(Records from a dataset)

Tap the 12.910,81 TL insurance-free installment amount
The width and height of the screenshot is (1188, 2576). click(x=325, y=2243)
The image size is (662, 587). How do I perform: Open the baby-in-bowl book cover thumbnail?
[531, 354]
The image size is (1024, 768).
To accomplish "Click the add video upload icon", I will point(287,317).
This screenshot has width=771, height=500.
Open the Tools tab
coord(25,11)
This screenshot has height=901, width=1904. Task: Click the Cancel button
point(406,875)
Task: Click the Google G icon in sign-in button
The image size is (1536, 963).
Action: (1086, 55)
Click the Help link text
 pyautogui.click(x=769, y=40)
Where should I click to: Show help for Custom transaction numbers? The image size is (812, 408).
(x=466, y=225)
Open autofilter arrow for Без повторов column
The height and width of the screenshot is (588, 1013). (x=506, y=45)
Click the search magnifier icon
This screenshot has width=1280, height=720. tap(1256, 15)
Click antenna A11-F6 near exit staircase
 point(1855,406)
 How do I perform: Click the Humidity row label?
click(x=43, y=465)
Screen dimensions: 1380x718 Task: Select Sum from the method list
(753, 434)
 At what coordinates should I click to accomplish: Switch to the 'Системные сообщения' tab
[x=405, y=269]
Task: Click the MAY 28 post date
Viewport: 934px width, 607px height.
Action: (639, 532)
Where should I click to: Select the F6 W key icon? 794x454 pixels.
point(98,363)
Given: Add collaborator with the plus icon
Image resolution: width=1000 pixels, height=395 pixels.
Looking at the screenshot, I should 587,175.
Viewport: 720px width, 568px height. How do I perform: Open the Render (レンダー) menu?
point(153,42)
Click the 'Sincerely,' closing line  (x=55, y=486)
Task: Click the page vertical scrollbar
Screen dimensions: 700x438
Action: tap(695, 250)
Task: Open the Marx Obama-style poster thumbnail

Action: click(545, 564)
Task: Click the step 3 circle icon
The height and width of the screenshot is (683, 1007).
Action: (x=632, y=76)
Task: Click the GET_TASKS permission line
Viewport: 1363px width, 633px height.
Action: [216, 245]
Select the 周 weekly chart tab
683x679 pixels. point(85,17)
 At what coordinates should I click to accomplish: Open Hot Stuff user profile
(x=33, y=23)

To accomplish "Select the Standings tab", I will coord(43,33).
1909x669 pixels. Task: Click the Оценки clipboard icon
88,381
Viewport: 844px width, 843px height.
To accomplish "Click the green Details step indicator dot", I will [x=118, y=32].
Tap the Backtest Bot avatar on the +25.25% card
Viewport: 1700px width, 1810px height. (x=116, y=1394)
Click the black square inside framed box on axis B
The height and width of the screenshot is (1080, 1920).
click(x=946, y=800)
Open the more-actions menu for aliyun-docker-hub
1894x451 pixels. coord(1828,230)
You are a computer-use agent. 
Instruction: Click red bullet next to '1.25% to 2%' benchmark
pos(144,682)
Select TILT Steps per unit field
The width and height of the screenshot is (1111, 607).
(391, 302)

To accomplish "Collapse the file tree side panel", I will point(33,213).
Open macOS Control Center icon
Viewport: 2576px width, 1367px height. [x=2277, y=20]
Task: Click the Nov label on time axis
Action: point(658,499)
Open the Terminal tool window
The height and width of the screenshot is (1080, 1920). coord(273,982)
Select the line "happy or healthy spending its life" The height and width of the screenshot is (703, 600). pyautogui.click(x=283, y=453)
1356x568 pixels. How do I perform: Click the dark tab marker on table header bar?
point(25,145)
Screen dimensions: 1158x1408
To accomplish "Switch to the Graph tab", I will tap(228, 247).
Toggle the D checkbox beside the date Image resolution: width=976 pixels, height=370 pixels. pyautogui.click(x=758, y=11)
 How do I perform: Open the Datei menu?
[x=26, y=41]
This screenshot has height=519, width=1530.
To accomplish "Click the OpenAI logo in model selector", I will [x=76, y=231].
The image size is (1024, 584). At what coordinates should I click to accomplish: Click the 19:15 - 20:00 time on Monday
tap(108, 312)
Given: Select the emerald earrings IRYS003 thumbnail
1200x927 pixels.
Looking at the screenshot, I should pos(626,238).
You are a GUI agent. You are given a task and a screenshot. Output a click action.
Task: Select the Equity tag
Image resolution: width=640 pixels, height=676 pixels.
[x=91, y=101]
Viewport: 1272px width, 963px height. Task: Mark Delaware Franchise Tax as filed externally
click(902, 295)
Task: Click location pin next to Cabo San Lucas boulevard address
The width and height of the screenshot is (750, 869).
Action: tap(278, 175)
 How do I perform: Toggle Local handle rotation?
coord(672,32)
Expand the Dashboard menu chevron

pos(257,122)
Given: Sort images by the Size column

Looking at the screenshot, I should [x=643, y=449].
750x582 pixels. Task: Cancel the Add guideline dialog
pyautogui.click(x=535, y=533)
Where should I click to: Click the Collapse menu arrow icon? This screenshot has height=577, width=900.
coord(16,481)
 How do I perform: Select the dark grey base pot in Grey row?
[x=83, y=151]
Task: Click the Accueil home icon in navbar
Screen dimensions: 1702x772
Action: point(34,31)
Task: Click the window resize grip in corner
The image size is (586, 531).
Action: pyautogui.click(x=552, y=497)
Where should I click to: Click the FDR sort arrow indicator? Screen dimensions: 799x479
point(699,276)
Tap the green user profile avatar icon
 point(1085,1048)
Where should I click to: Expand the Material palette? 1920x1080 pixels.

* What you are asked to do: Please change "red bullet" to "green bullet" in the lines starting at "You are a computer-use agent." and ending at "(1080, 1920). coord(273,982)", then give back only those lines with nothing else altered.

* Task result:
You are a computer-use agent. 
Instruction: Click green bullet next to '1.25% to 2%' benchmark
pos(144,682)
Select TILT Steps per unit field
The width and height of the screenshot is (1111, 607).
(391, 302)

To accomplish "Collapse the file tree side panel", I will point(33,213).
Open macOS Control Center icon
Viewport: 2576px width, 1367px height. [x=2277, y=20]
Task: Click the Nov label on time axis
Action: point(658,499)
Open the Terminal tool window
The height and width of the screenshot is (1080, 1920). coord(273,982)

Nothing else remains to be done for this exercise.